Bild: Amina (Venera Gimadieva) wartet im Gasthaus auf ihren Verlobten
Die Jungs haben Spaß, viel Talent und kein Geld. Sie lachen über die
Gesellschaft der Braven und Strebsamen. Sie haben Ideen, auch am Heiligen
Abend, wenn der Pfandleiher geschlossen hat. Einer hat trotzdem Wein
aufgetrieben. So lässt sich in der kältesten Mansarde lustig feiern. Einer
schreibt ständig irgendetwas auf, weil er ein Dichter ist, ein anderer
fühlt sich zum Malen berufen und hat deshalb das modernste Gerät
angeschafft, das es damals gab: eine Plattenkamera, die mit der
revolutionären Methode des Bühnenmalers Daguerre völlig neue Bilder der
Stadt und der Gesichter zeigt.
Diese Bilder gibt es wirklich.

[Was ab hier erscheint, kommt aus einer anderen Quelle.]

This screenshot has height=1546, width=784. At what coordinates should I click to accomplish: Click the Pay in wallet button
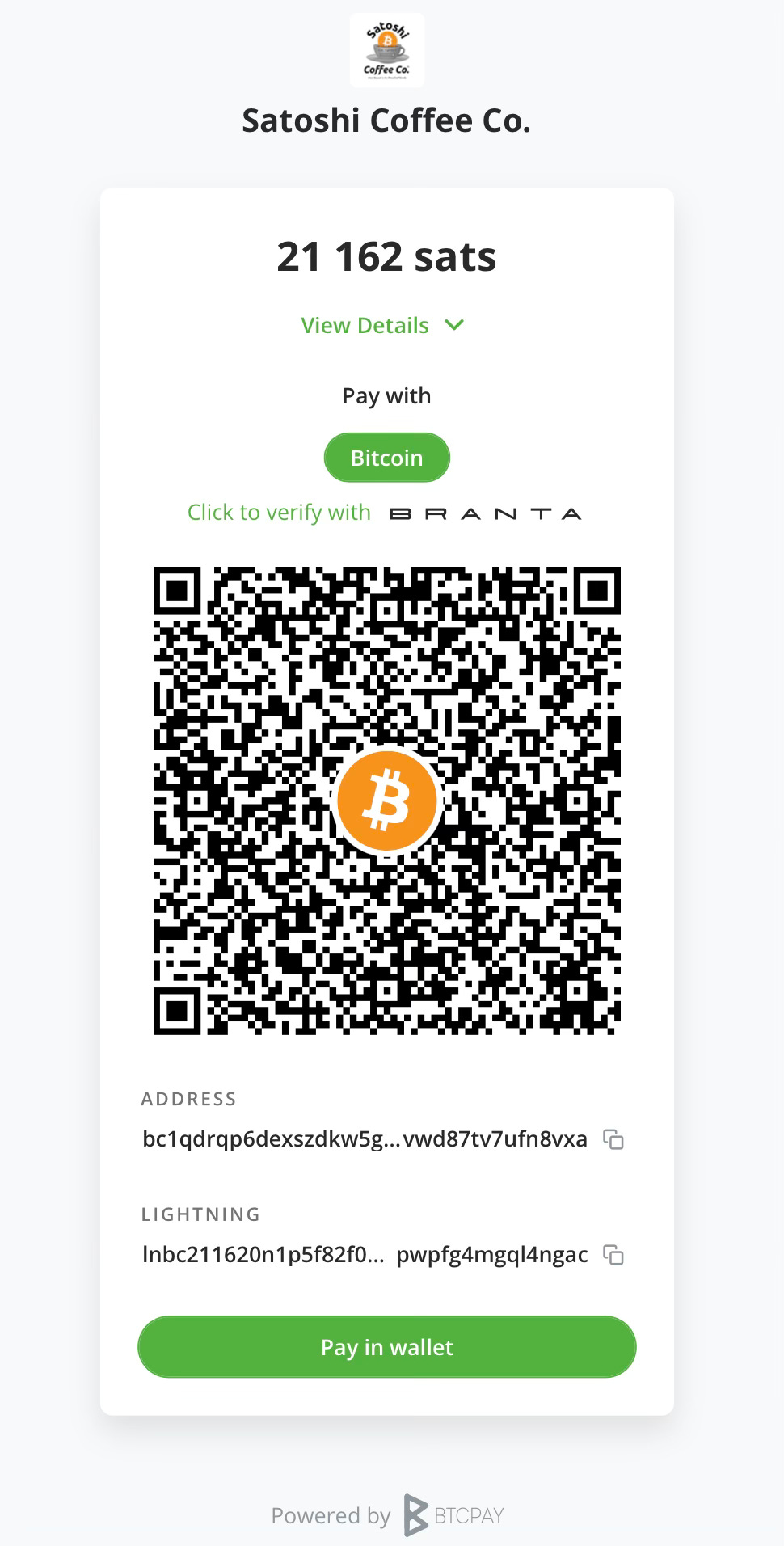point(387,1347)
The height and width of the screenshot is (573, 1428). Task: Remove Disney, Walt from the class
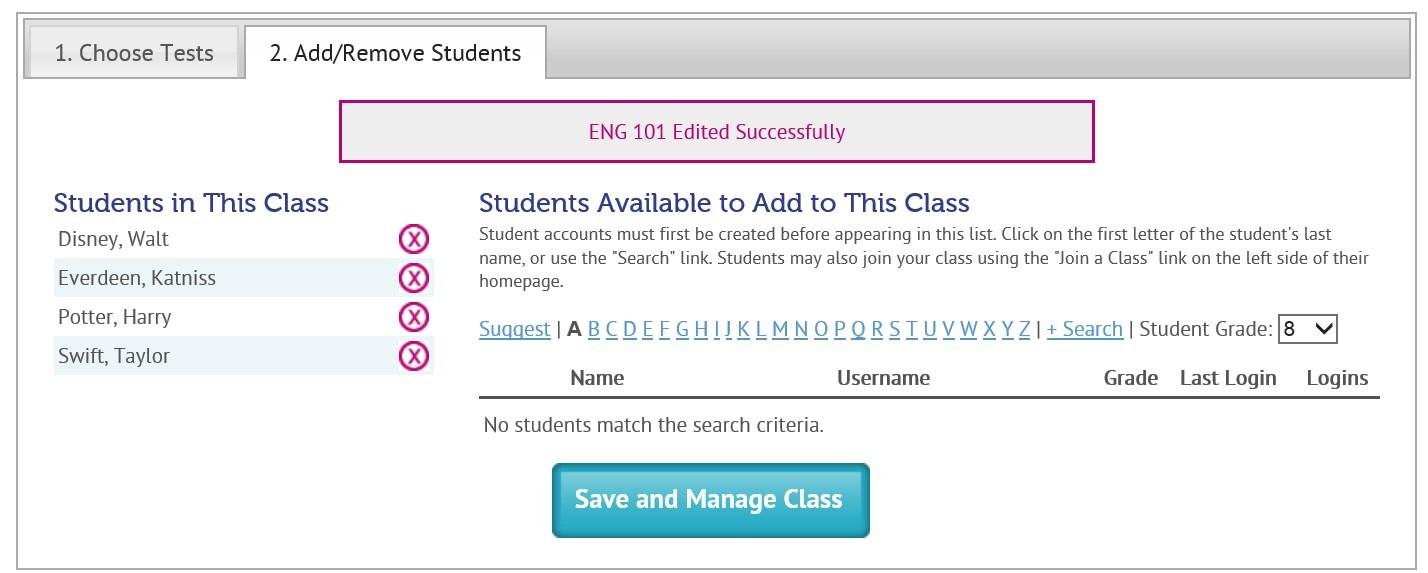[414, 239]
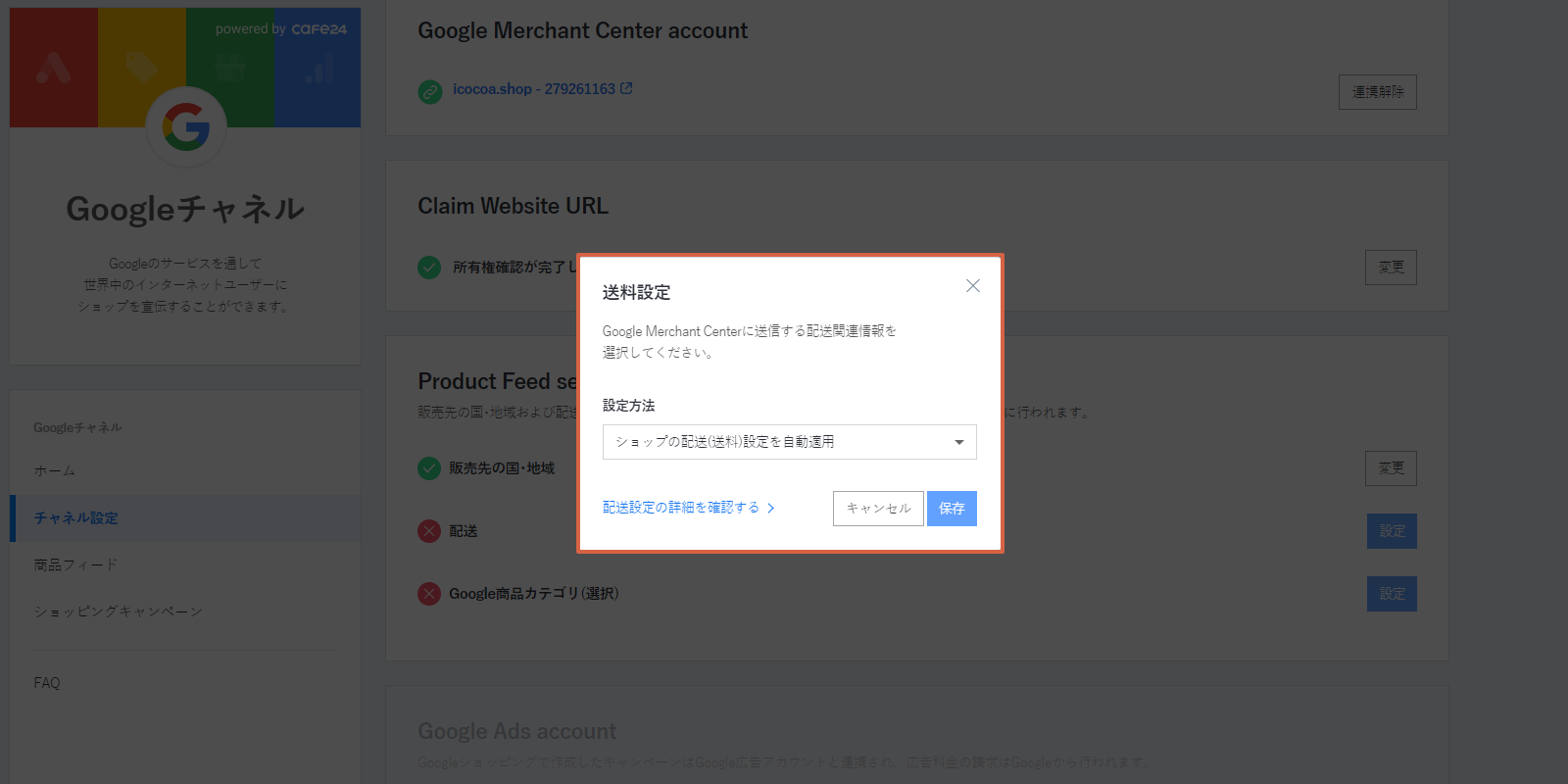Screen dimensions: 1568x784
Task: Open the 設定方法 shipping method dropdown
Action: coord(789,442)
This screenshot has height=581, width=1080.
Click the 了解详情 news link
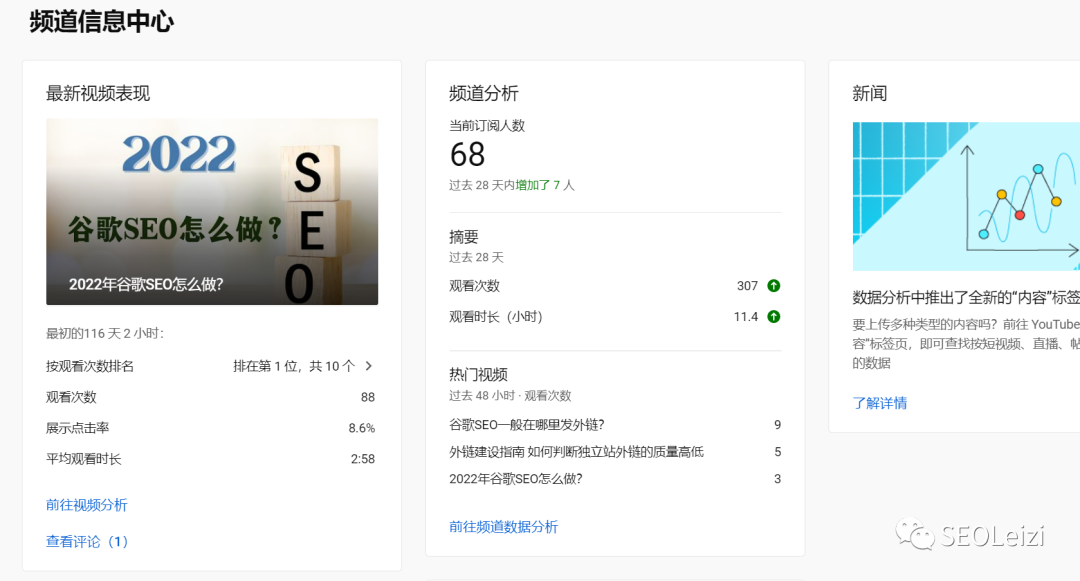(880, 403)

Der Bühnenbilder Rufus Didwiszus nutzt ihren
surrealen Reiz, die Szene dieser Intellektuellen und Künstler im Paris in
der Mitte des 19. Jahrhunderts auf die Bühne zu holen. Daguerrografien von
Straßen und Panoramen bilden den Hintergrund, der Boden ist mit ebenfalls
vergrößerten, aber noch nicht belichteten Fotoplatten ausgelegt.
Verschlissene Möbel und ein Kanonenofen mit artistisch verwinkeltem
Kaminrohr markieren einen armselig engen Innenraum, der nur durch eine
aufklappbare Luke im Boden betreten werden kann.
Durch dieses Loch müssen alle hinaufkriechen in diese Kammer jugendlichen
Leichtsinns, auch die todkranke Mimi, die Nachbarin, die ein Streichholz
braucht für ihre Kerze. Der Rest ist bekannt genug, was hier gespielt wird,
ist die Oper „La Bohème“ von Giacomo Puccini. Wir kennen sie als Inbegriff
der großen Oper schlechthin, nämlich der größtmöglichen Leidenschaft,
vorgetragen von Singstimmen, die alle Sinne betäuben.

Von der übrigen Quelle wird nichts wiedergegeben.